If it were me, I'd find a way to make some money, save it and move out of his parents house, to a decent size city and get a job there and a small place of my own.
It's going to take some time and work but it may be your only option since you've stuck yourself in your current one.


----------



## preso (May 1, 2009)

See if you can do work for his parents, paid work, like styling her hair or personal services.. like washing their cars, trimming trees
and things they would normally hire out.
They may be glad to pay less and give the money to you...
and then you can save it.

ps.. before you whine... I learned to do all that stuff... and you can do.
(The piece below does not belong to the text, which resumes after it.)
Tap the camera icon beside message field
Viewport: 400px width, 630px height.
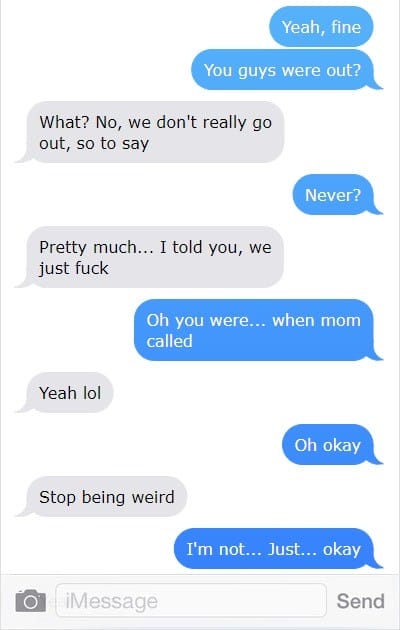click(31, 601)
Yes its hard work but your options are limited by your own making that you moved where you did ( boonies)
Maybe you can clean your MIL's shoes and shine them.. stuff like that for money.

you don't have many options.


----------



## livvy (Jun 3, 2009)

your situations sounds somewhat like mine except for the drug problem. my fiance has pretty bad anxiety and he puts me down in order to make him feel better. i also, live with him and can't talk to my family about my problem. 
but you say your husband is a heroin addict. please get out now! he will not get better, heroin is the most addictive and hard to get off drug. i know becasue my father is currently a drug addict and i have seen my mother go through 12 years of this. they will not change no matter how much they want to, it's the addiction that makes them this way. does he want to go to rehab? if he does not and is in denial i say he is a lost cause. as hard as it may seem you need to leave this man. he is abusing you, not pyschically but verbally and emotionally. call back and try to get in that shelter and start a new life. he sounds like he could get pysical with you. i also agree with the other comment if you cannot get in the shelter, you should start to save up and get a job if you can to get out. i live with my fiance parents as well and i wouldn't feel too comfortable asking them for money. i would prefer getting a job. i wish the best to you.


----------



## dorisrdrgz (Jun 4, 2009)

He hurts your feelings because his insecure and gets a sick pleasure from hurting you. I suggest you seek your parents, and if that doesn't work try to get a job within walking distance from your home.. Save everything you earn and get out.. It's not healthy for you to live like this. good luck!!


----------



## swedish (Mar 6, 2008)

319suehere said:


> Worse part is I should of listened to my Mom. Yes, my parents told me not to be with him and even shunned me for getting married. I miss my parents sooooooo much...
> Advice please.....
> :scratchhead:


I think you should absolutely contact your parents. I would guess the reason they shunned you is because they love you and want the best for you. Don't be too proud to tell them they were right and you need them, miss them and love them.


----------